### Dataset rows

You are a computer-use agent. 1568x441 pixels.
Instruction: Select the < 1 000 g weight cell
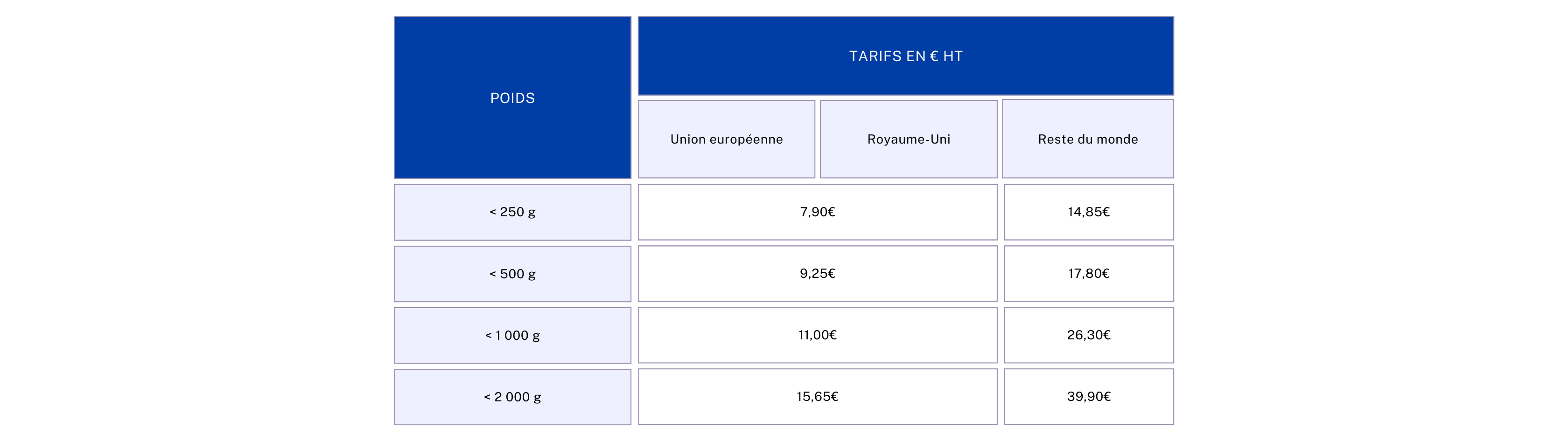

######
### Dataset rows

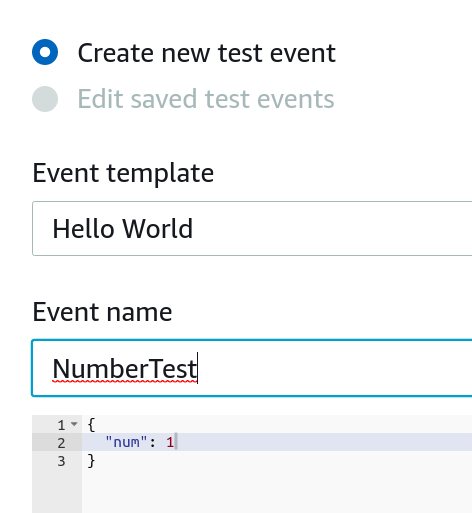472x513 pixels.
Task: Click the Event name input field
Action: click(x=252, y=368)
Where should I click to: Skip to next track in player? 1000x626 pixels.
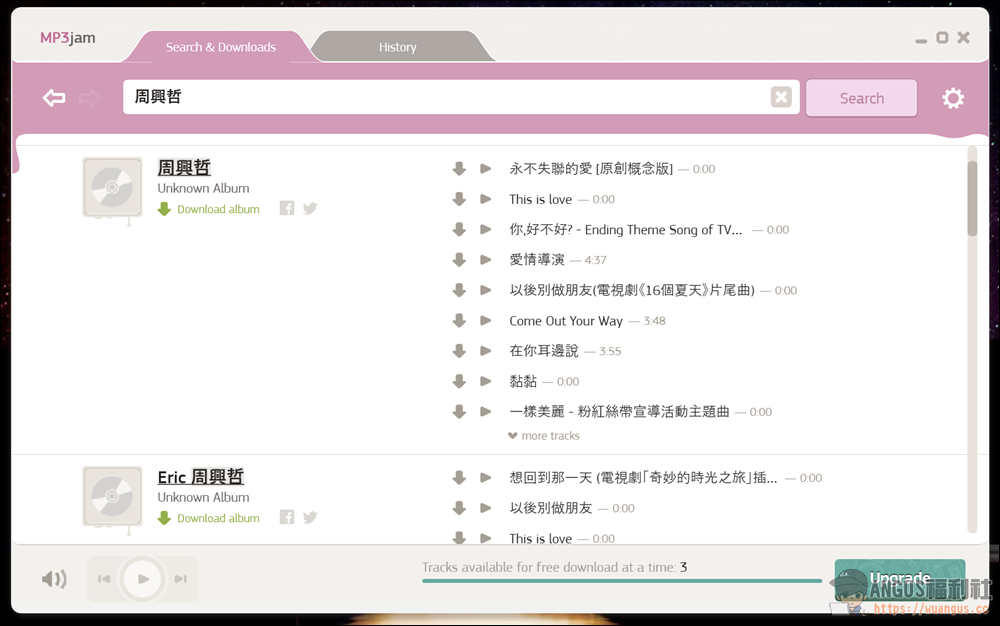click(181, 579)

######

* **Exercise goal**: Reproduce the material verbatim, beginning at the line that contains "472x513 pixels." and stopping after the line that contains "click(181, 579)". Omit the pictures.

* **Exercise result**:
472x513 pixels.
Task: Click the Event name input field
Action: click(x=252, y=368)
Where should I click to: Skip to next track in player? 1000x626 pixels.
click(181, 579)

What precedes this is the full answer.